Work instructions ▸ Find the line containing "Image resolution: width=1512" in the material below, then please transcribe it and each line after it exactly, without the pictures.
** Data provided follows **
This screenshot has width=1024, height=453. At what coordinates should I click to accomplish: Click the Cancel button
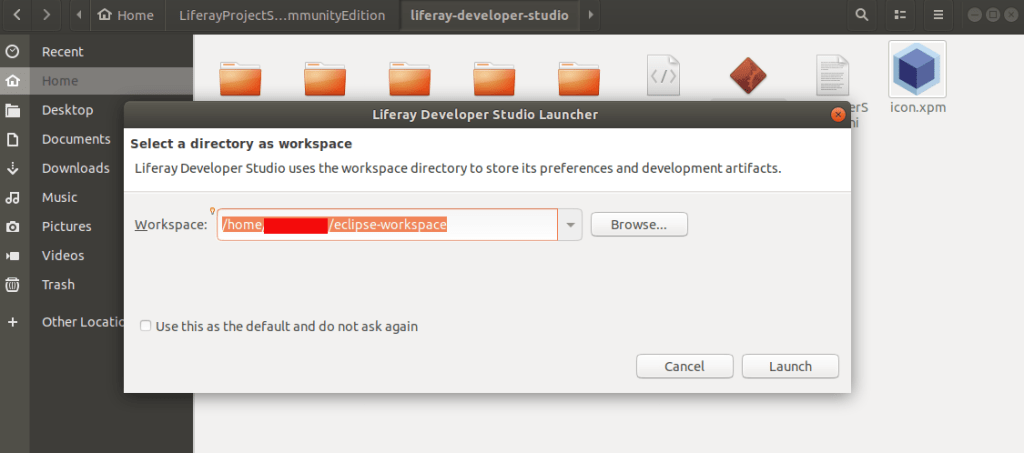(684, 366)
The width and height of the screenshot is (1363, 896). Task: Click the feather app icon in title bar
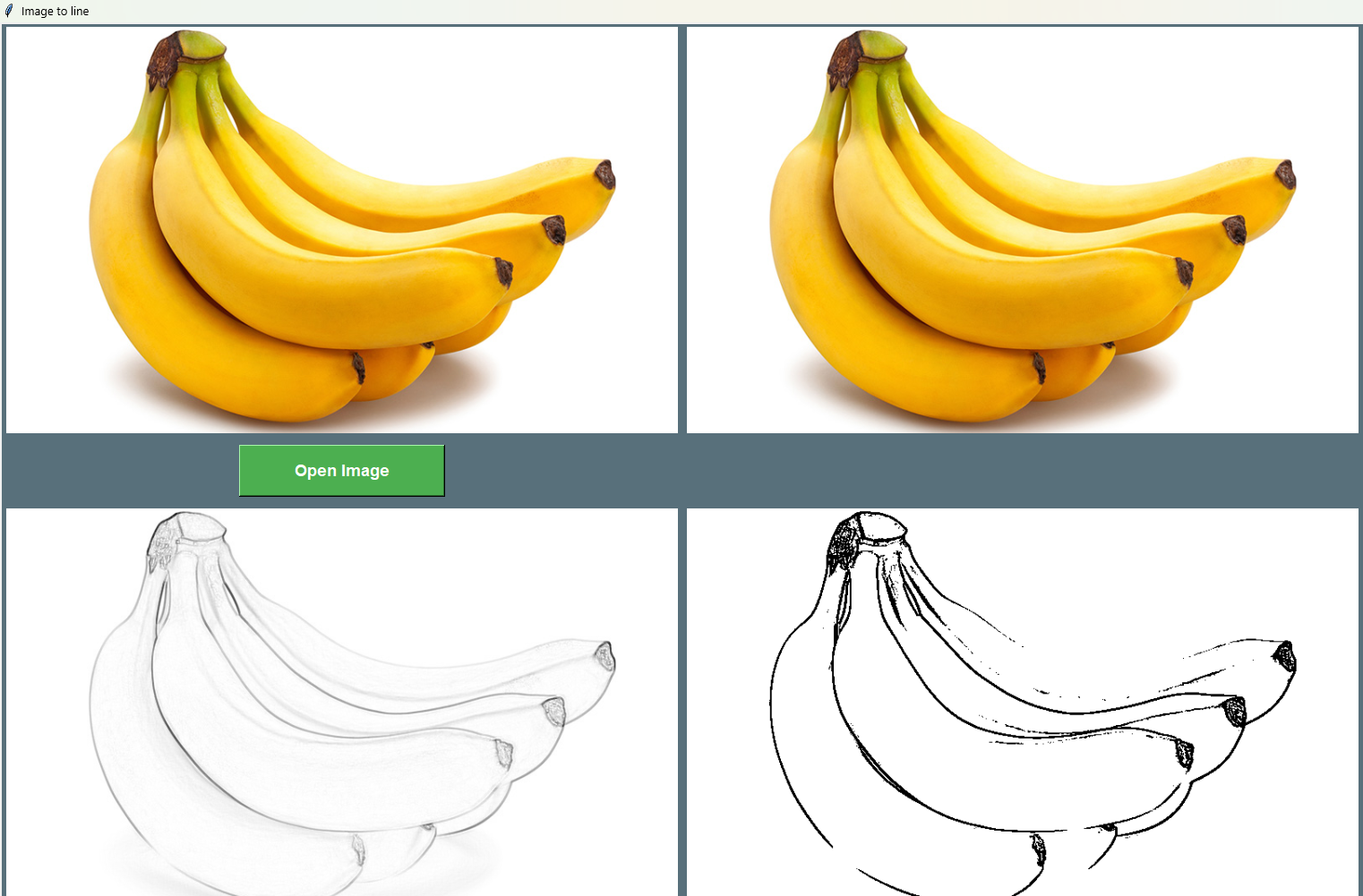tap(9, 11)
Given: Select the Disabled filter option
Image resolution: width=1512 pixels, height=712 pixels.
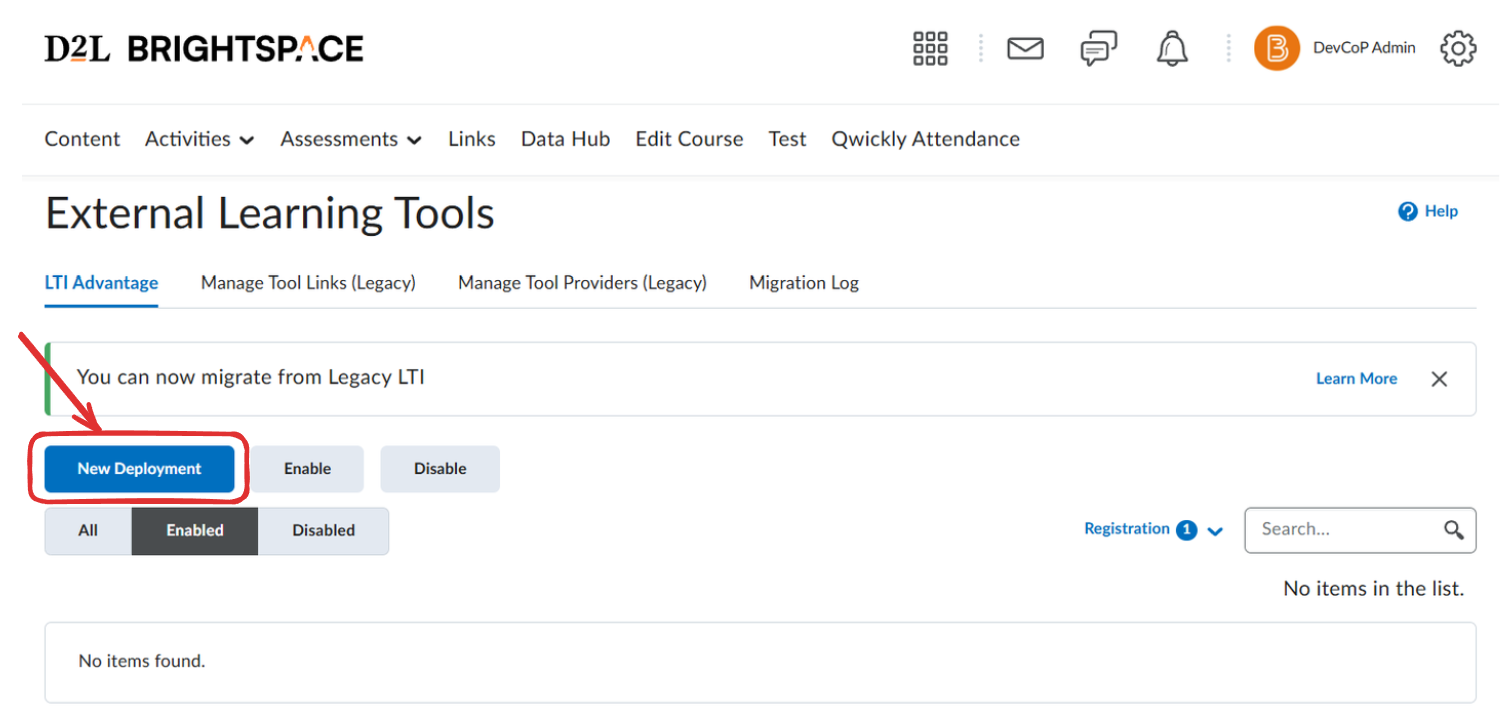Looking at the screenshot, I should tap(323, 531).
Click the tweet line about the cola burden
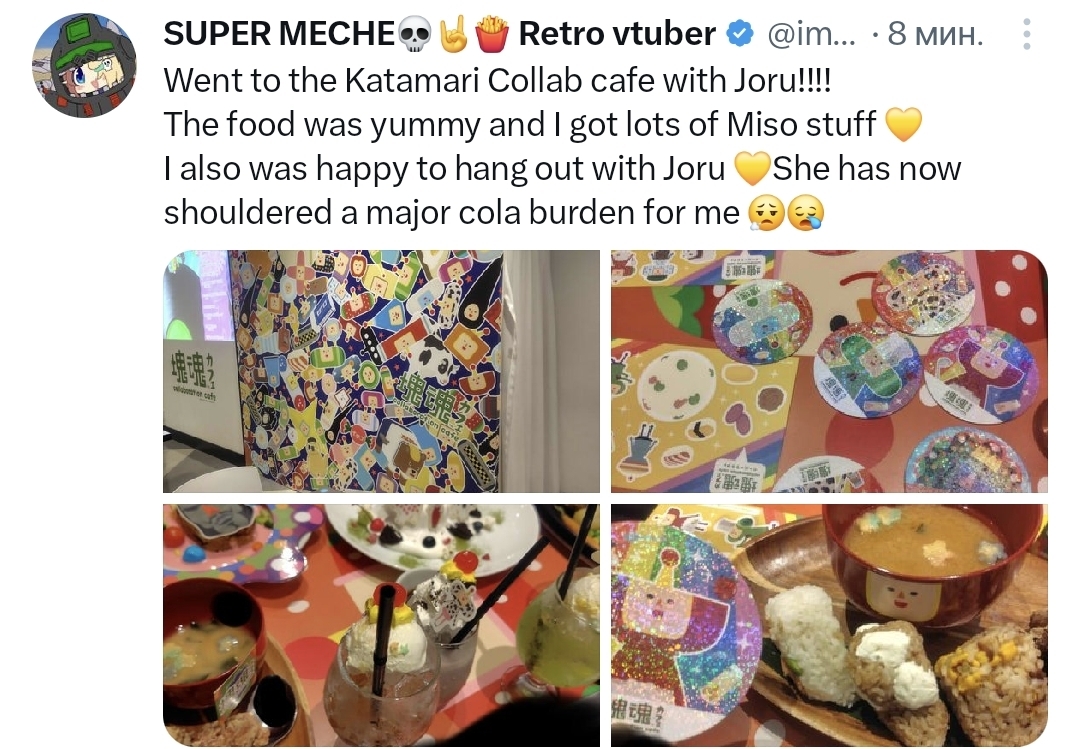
** End of Data provided **
Response to this exercise ▸
Image resolution: width=1512 pixels, height=712 pixels.
Looking at the screenshot, I should tap(323, 531).
Click the tweet line about the cola burden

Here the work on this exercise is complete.